**WORK TO BE COMPLETED**: Render every line of the entries below as a JSON list of strings, one string per line, leaving out blank lines.

**ENTRIES**:
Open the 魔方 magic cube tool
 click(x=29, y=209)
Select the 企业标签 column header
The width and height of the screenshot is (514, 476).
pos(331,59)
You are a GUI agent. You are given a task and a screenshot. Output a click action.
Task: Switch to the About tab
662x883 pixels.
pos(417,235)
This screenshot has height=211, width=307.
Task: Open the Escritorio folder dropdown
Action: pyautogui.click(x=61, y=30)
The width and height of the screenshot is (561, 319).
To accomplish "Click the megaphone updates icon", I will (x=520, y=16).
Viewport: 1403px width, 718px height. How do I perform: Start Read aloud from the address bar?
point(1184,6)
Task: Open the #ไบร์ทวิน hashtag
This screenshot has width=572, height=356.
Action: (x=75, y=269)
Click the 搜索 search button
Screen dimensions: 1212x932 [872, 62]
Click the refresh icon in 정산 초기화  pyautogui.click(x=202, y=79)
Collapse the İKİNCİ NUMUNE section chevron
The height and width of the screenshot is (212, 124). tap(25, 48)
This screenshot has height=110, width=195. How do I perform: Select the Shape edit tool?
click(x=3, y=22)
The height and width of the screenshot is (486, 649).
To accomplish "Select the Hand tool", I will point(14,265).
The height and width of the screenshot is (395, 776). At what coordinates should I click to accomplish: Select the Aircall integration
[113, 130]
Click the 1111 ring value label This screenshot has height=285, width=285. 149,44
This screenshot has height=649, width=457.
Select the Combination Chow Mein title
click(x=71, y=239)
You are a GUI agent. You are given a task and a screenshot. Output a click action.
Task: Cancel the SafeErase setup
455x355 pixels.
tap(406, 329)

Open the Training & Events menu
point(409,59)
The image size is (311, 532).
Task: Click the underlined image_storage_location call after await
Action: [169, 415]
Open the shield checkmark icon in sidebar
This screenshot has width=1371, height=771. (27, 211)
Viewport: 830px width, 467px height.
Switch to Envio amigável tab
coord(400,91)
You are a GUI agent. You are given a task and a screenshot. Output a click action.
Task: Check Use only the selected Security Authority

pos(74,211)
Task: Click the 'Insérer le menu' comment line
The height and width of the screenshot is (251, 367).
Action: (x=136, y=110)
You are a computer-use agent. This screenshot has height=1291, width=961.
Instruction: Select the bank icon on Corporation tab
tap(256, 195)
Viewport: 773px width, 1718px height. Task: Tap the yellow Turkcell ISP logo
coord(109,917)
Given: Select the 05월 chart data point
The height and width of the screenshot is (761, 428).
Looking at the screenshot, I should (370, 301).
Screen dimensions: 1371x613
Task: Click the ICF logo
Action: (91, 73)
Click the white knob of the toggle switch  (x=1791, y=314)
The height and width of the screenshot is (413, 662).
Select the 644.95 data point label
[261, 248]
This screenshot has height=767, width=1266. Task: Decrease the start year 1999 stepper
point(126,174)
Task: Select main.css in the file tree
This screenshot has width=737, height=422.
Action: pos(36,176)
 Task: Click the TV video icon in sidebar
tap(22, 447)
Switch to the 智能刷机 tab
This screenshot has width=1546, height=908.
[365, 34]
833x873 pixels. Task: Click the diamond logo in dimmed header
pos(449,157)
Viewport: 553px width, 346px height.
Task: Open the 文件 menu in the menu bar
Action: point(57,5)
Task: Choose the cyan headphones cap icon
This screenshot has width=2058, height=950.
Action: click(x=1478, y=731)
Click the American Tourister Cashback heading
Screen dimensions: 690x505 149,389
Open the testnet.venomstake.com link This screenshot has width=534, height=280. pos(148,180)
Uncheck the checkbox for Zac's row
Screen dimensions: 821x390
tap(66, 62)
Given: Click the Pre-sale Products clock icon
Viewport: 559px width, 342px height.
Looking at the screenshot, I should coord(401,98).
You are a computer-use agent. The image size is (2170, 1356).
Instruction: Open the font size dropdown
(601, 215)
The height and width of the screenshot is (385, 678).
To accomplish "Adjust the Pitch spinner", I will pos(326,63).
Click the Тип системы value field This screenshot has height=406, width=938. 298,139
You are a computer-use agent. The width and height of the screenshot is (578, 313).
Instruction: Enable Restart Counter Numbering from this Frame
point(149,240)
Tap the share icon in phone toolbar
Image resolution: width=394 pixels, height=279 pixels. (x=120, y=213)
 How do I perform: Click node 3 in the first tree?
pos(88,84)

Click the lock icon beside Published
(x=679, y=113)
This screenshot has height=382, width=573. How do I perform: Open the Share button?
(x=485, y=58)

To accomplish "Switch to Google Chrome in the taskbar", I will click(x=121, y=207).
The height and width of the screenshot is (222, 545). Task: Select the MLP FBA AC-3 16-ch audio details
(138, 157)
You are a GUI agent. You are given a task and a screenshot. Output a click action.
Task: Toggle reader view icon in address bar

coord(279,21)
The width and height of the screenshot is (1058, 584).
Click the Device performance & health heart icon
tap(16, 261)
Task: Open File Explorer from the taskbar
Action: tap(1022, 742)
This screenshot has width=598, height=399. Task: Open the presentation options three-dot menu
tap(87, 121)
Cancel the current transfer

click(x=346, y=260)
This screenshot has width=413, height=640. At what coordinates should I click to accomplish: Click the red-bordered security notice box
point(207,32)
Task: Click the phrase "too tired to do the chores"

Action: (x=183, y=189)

**REPLY TO THE TASK**:
[
  "Open the 魔方 magic cube tool",
  " click(x=29, y=209)",
  "Select the 企业标签 column header",
  "The width and height of the screenshot is (514, 476).",
  "pos(331,59)",
  "You are a GUI agent. You are given a task and a screenshot. Output a click action.",
  "Task: Switch to the About tab",
  "662x883 pixels.",
  "pos(417,235)",
  "This screenshot has height=211, width=307.",
  "Task: Open the Escritorio folder dropdown",
  "Action: pyautogui.click(x=61, y=30)",
  "The width and height of the screenshot is (561, 319).",
  "To accomplish \"Click the megaphone updates icon\", I will (x=520, y=16).",
  "Viewport: 1403px width, 718px height. How do I perform: Start Read aloud from the address bar?",
  "point(1184,6)",
  "Task: Open the #ไบร์ทวิน hashtag",
  "This screenshot has width=572, height=356.",
  "Action: (x=75, y=269)",
  "Click the 搜索 search button",
  "Screen dimensions: 1212x932 [872, 62]",
  "Click the refresh icon in 정산 초기화  pyautogui.click(x=202, y=79)",
  "Collapse the İKİNCİ NUMUNE section chevron",
  "The height and width of the screenshot is (212, 124). tap(25, 48)",
  "This screenshot has height=110, width=195. How do I perform: Select the Shape edit tool?",
  "click(x=3, y=22)",
  "The height and width of the screenshot is (486, 649).",
  "To accomplish \"Select the Hand tool\", I will point(14,265).",
  "The height and width of the screenshot is (395, 776). At what coordinates should I click to accomplish: Select the Aircall integration",
  "[113, 130]",
  "Click the 1111 ring value label This screenshot has height=285, width=285. 149,44",
  "This screenshot has height=649, width=457.",
  "Select the Combination Chow Mein title",
  "click(x=71, y=239)",
  "You are a GUI agent. You are given a task and a screenshot. Output a click action.",
  "Task: Cancel the SafeErase setup",
  "455x355 pixels.",
  "tap(406, 329)",
  "Open the Training & Events menu",
  "point(409,59)",
  "The image size is (311, 532).",
  "Task: Click the underlined image_storage_location call after await",
  "Action: [169, 415]",
  "Open the shield checkmark icon in sidebar",
  "This screenshot has width=1371, height=771. (27, 211)",
  "Viewport: 830px width, 467px height.",
  "Switch to Envio amigável tab",
  "coord(400,91)",
  "You are a GUI agent. You are given a task and a screenshot. Output a click action.",
  "Task: Check Use only the selected Security Authority",
  "pos(74,211)",
  "Task: Click the 'Insérer le menu' comment line",
  "The height and width of the screenshot is (251, 367).",
  "Action: (x=136, y=110)",
  "You are a computer-use agent. This screenshot has height=1291, width=961.",
  "Instruction: Select the bank icon on Corporation tab",
  "tap(256, 195)",
  "Viewport: 773px width, 1718px height. Task: Tap the yellow Turkcell ISP logo",
  "coord(109,917)",
  "Given: Select the 05월 chart data point",
  "The height and width of the screenshot is (761, 428).",
  "Looking at the screenshot, I should (370, 301).",
  "Screen dimensions: 1371x613",
  "Task: Click the ICF logo",
  "Action: (91, 73)",
  "Click the white knob of the toggle switch  (x=1791, y=314)",
  "The height and width of the screenshot is (413, 662).",
  "Select the 644.95 data point label",
  "[261, 248]",
  "This screenshot has height=767, width=1266. Task: Decrease the start year 1999 stepper",
  "point(126,174)",
  "Task: Select main.css in the file tree",
  "This screenshot has width=737, height=422.",
  "Action: pos(36,176)",
  " Task: Click the TV video icon in sidebar",
  "tap(22, 447)",
  "Switch to the 智能刷机 tab",
  "This screenshot has width=1546, height=908.",
  "[365, 34]",
  "833x873 pixels. Task: Click the diamond logo in dimmed header",
  "pos(449,157)",
  "Viewport: 553px width, 346px height.",
  "Task: Open the 文件 menu in the menu bar",
  "Action: point(57,5)",
  "Task: Choose the cyan headphones cap icon",
  "This screenshot has width=2058, height=950.",
  "Action: click(x=1478, y=731)",
  "Click the American Tourister Cashback heading",
  "Screen dimensions: 690x505 149,389",
  "Open the testnet.venomstake.com link This screenshot has width=534, height=280. pos(148,180)",
  "Uncheck the checkbox for Zac's row",
  "Screen dimensions: 821x390",
  "tap(66, 62)",
  "Given: Click the Pre-sale Products clock icon",
  "Viewport: 559px width, 342px height.",
  "Looking at the screenshot, I should coord(401,98).",
  "You are a computer-use agent. The image size is (2170, 1356).",
  "Instruction: Open the font size dropdown",
  "(601, 215)",
  "The height and width of the screenshot is (385, 678).",
  "To accomplish \"Adjust the Pitch spinner\", I will pos(326,63).",
  "Click the Тип системы value field This screenshot has height=406, width=938. 298,139",
  "You are a computer-use agent. The width and height of the screenshot is (578, 313).",
  "Instruction: Enable Restart Counter Numbering from this Frame",
  "point(149,240)",
  "Tap the share icon in phone toolbar",
  "Image resolution: width=394 pixels, height=279 pixels. (x=120, y=213)",
  " How do I perform: Click node 3 in the first tree?",
  "pos(88,84)",
  "Click the lock icon beside Published",
  "(x=679, y=113)",
  "This screenshot has height=382, width=573. How do I perform: Open the Share button?",
  "(x=485, y=58)",
  "To accomplish \"Switch to Google Chrome in the taskbar\", I will click(x=121, y=207).",
  "The height and width of the screenshot is (222, 545). Task: Select the MLP FBA AC-3 16-ch audio details",
  "(138, 157)",
  "You are a GUI agent. You are given a task and a screenshot. Output a click action.",
  "Task: Toggle reader view icon in address bar",
  "coord(279,21)",
  "The width and height of the screenshot is (1058, 584).",
  "Click the Device performance & health heart icon",
  "tap(16, 261)",
  "Task: Open File Explorer from the taskbar",
  "Action: tap(1022, 742)",
  "This screenshot has width=598, height=399. Task: Open the presentation options three-dot menu",
  "tap(87, 121)",
  "Cancel the current transfer",
  "click(x=346, y=260)",
  "This screenshot has width=413, height=640. At what coordinates should I click to accomplish: Click the red-bordered security notice box",
  "point(207,32)",
  "Task: Click the phrase \"too tired to do the chores\"",
  "Action: (x=183, y=189)"
]